BLUEsat UNSW team members prep a stratospheric balloon on the back of a ute in country Australia.

BLUEsat’s High Altitude Balloon Team

Members of BLUEsat UNSW's High Altitude Balloon team inspect the payload on the back of a ute before launch.
A member of the High Altitude Balloon team inspecting the payload with Dr Aboutanios before a launch.

The BLUEsat UNSW High-Altitude Ballooning project sends student-developed payloads to over 20km in altitude using stratospheric balloons. These payloads include radio telemetry, tracking, data-logging, custom-built enclosures, remote flight-termination, and flight stabilisation systems. Many of these systems are facsimiles of what may be found in a satellite and have to deal with space like conditions.

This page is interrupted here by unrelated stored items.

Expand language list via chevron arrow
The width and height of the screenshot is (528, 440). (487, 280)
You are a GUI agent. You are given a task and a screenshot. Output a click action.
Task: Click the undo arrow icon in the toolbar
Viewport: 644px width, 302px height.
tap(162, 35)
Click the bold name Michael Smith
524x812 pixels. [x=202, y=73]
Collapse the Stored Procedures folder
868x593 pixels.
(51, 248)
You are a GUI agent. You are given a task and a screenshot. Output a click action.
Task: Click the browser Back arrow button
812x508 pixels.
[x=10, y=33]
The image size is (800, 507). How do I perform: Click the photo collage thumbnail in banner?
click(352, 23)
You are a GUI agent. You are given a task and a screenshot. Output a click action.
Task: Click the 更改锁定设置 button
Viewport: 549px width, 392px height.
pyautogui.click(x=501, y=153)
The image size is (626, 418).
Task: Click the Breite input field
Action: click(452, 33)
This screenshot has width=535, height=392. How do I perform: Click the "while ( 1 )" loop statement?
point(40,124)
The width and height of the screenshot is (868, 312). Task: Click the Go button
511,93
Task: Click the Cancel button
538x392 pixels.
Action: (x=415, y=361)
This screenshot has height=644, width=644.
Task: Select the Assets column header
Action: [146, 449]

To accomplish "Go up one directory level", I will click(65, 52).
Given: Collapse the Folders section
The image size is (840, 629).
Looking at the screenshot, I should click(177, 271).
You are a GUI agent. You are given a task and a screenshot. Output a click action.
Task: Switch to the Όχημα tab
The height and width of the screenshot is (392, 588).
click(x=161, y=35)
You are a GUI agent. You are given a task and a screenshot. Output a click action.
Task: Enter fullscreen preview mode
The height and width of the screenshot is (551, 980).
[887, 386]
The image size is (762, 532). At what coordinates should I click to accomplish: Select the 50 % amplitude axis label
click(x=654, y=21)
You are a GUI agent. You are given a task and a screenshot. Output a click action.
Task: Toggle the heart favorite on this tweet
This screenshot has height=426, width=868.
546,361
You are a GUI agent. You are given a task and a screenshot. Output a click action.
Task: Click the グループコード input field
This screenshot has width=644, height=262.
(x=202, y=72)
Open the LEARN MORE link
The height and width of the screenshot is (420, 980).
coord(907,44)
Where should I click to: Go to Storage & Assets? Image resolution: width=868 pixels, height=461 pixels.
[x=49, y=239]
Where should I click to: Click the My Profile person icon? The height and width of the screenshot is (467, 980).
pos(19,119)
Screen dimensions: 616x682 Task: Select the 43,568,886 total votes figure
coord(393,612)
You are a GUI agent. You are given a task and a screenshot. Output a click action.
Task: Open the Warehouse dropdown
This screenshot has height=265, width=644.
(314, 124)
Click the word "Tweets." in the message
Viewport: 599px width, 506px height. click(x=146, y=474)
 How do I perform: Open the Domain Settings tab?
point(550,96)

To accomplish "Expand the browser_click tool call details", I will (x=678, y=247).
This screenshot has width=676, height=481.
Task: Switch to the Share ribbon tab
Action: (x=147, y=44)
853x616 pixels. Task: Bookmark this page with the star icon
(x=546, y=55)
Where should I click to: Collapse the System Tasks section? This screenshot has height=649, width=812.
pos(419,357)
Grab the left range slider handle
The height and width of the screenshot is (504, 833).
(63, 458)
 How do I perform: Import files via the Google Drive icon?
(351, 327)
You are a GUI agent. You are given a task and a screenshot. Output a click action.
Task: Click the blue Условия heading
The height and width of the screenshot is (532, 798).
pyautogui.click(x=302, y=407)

When a payload has been built and thoroughly tested, the team embarks on missions up to Muswellbrook or Merriwa in the Upper Hunter Region of NSW, Australia, where the balloon is launched into near-space to gather data, pictures and video. At the end of the flight, the payload descends by parachute and is recovered.

We are currently working with the University of Pisa to develop a radar system called BALSAR (Balloon Synthetic Aperture Radar. The BLUEsat High-Altitude Ballooning Team will engineer a prototype of the stabilised platform intended to carry the small synthetic-aperture radar being developed in Italy.

A view of the curvature of the Earth over NSW, Australia taken by a Raspberry Pi onboard one of the Balloon Teams recent launches.
A view of the curvature of the Earth over NSW, Australia taken by a Raspberry Pi onboard one of the Balloon Teams recent launches.

The final product will incorporate various elements from our test flights, including tracking, remote separation, photography and telemetry, in addition to accurate pointing and stability. Stabilisation is required to isolate the radar device from the spinning and swaying caused by tethering it to a moving balloon.

This project is being supervised by Dr Elias Aboutanios from the Australian Centre for Space Engineering Research (ACSER). It is funded by NATO under the Science for Peace and Security Program.

Additionally we use our balloon launches to test satellite components from our CubeSat Teams in near-space conditions. The team is also working with the society’s Groundstation Team to develop methods for communicating with the High-Altitude Balloon payload whilst in flight.